While arguments from the left or right often center on rates for the income tax, focusing more on taxing wealth and estates is probably the best route to achieving what the Founding Fathers wanted out of a free market. Such a policy would reduce the role of inheritance—something Thomas Jefferson himself saw as “manifestly absurd”—and stop penalizing “new” income earned through labor. This aligns perfectly with the Founders’ objective of equality of opportunity.
I am not here to convince you that a wealth tax is the best route or would even be easy. In fact, instituting one produces a host of problems. A high wealth tax could disincentivize high-risk, high-reward bets from both entrepreneurs and lenders and dampen investment country-wide by reducing rates of return. It would also be a demanding task to measure the value of each person’s wealth or estate and address tax evasion. But it is deceptive for political leaders to dismiss the idea as a “tenet of Marxism.”
As noted earlier, one of the roles of a government in a free market system is to eliminate monopolies, which obstruct voluntary choice and eliminate the efficiencies that make a free market so great in the first place. So, although government control over industry is a serious matter that has its distinct downsides, we must weigh those downsides against the alternative. The utility gained may exceed the potential costs.
Yet many politicians either do not recognize or do not want to recognize this nuance. The debate around the healthcare system in the United States is a perfect example. It seems we have artificially restricted our debate to two options: the “free market” ideal of private insurance where each person is responsible for their coverage, or the “socialist” ideal of single-payer healthcare where each person is rationed care by the government, similar to Britain’s NHS. The problem is, if the free market is to be defined as “coordination through voluntary cooperation,” neither of these satisfy the conditions. Insurance and pharmaceutical monopolies’ misaligned incentives are a horrible proxy for individual choice, while a single-payer option takes the individual out of the equation. Our narrow conception of what a free market is has limited our creativity and shielded us from finding a truly superior solution to the system we have now.
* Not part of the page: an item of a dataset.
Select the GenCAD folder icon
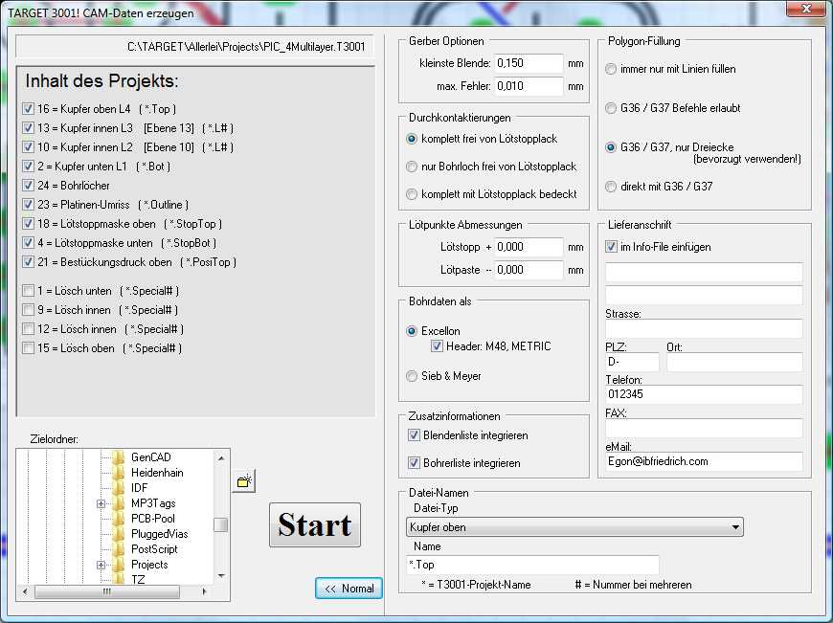The image size is (833, 623). [119, 457]
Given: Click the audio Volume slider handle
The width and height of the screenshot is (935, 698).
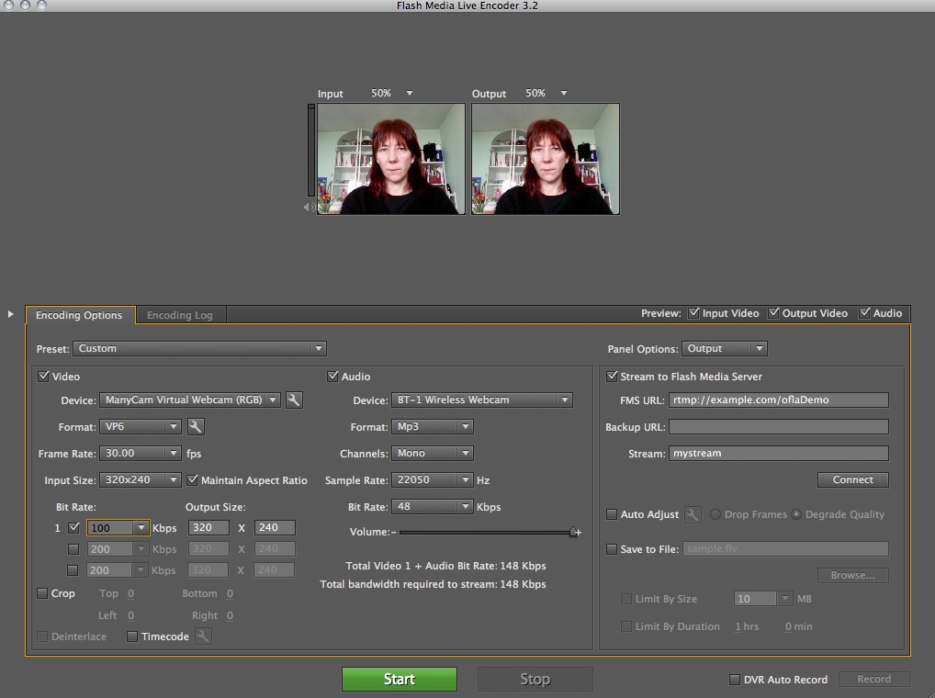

After all, if the Founding Fathers considered the free market a generally good system until proven faulty, what would be considered defective if not drugs priced 10x higher than in Canada and a healthcare system in which the average person pays more and receives less than most other developed countries?
Potential For Common Ground
Our Founding Fathers never actually agreed in the first place about what our nation wanted from a free market. So it would be foolish to ask that we settle once and for all on a single definition for our ideal economic system—especially when part of what makes America great is our open debate and exchange of ideas. But disagreeing on the merit of something is different than disagreeing on what something is. Far too often, one group will advocate for a policy only for another to respond by criticizing a completely different concept.
Falsely dividing our options into a binary choice between crony capitalism or full-blown socialism is a great way to stop even the most sensible of proposals in their tracks. A more concrete and nuanced definition of the free market in our public dialogue could help us see that some policy proposals align with our beliefs more than we thought they did.